Renin cleaves angiotensinogen into angiotensin I (Ang I), and the circulating Ang I is hydrolyzed to Ang-II by ACE. Ang-II activates the AT1R to lead to pro-hypertrophy, pro-fibrosis, pro-oxidant, pro-inflammation, vasoconstrictor response, and to increase aldosterone synthesis. ACE2 directly hydrolyzes Ang I and Ang-II to generate Ang 1–9 and Ang 1–7, respectively. Ang 1–7 binds to the Mas R/megalin R, which leads to the cellular signaling that opposes the Ang-II effects on BPH progression and does not stimulate aldosterone secretion. The SARS-CoV-2 disturbs the balance of RAAS by downregulating the ACE2 expression levels. Conclusively, the disproportion between AT1R and Mas R/megalin R axes in infected patients with SARS-CoV-2 contributes to the development of BPH/LUTS and more severe inflammatory reactions.
Fig. 3The story of androgens and androgen receptors (AR) in the development of BPH and severity of COVID-19.

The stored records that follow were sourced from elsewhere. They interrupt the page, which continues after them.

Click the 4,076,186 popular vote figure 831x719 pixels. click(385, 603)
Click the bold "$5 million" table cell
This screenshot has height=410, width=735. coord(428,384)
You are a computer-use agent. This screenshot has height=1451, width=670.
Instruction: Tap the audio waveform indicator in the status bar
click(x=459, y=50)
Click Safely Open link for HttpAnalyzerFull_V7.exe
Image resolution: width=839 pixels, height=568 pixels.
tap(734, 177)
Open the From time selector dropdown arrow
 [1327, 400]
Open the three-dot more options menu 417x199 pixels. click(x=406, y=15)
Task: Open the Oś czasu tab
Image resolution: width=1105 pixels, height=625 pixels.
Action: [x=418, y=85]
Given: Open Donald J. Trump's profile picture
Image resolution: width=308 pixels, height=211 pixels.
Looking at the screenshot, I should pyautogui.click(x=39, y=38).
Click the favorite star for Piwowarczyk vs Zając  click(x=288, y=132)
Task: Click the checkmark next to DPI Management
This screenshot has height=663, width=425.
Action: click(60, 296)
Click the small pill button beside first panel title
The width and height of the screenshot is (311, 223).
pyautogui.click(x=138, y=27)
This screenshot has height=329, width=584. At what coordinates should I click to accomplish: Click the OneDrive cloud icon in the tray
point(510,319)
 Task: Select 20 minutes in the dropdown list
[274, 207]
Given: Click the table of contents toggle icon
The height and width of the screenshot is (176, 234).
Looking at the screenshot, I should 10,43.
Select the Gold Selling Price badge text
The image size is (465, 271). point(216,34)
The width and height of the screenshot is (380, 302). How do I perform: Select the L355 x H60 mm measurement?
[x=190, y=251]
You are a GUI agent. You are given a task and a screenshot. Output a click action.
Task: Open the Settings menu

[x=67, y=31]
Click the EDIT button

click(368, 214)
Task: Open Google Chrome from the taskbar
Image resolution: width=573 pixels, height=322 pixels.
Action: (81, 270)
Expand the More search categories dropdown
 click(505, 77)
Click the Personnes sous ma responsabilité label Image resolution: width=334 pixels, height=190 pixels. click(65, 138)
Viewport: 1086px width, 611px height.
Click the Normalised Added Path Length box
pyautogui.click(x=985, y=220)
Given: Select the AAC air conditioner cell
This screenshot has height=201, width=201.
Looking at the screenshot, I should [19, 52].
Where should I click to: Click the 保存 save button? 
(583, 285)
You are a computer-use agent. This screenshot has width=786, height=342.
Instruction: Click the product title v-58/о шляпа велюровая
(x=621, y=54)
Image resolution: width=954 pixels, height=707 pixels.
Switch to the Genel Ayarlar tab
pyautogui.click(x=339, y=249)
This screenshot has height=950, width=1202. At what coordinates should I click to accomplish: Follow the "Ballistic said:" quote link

There are bidirectional interactions between BPH and COVID-19. Increased production of dihydrotestosterone (DHT) and AR activity through promoting growth in the prostate epithelial and stromal cells and triggering a localized inflammation led to the development and progression of BPH. TMPRSS2, which is an essential serine protease for priming of the spike protein of SARS-CoV-2, requires AR activity and androgen-responsive elements for its gene transcription. 5-alpha reductase inhibitors (5-ARIs) increase androgen levels and possibly the severity of COVID-19 via inhibiting the conversion of testosterone to dihydrotestosterone. On the other hand, these inhibitors probably reduce the complications of COVID-19 by reducing DHT production, increasing estradiol levels, and suppressing some inflammatory mechanisms.
Fig. 4Bidirectional interaction between BPH and COVID-19.
Benign prostatic hyperplasia (BPH) was considered as a possible comorbid condition for COVID-19, due to high prevalence of underlying comorbidities (cardiovascular disease, diabetes mellitus, and metabolic syndrome) in older men with BPH. New onset of diabetes, cardiovascular complications, and metabolic derangement may lead to BPH development as consequences of SARS-CoV-2 infection.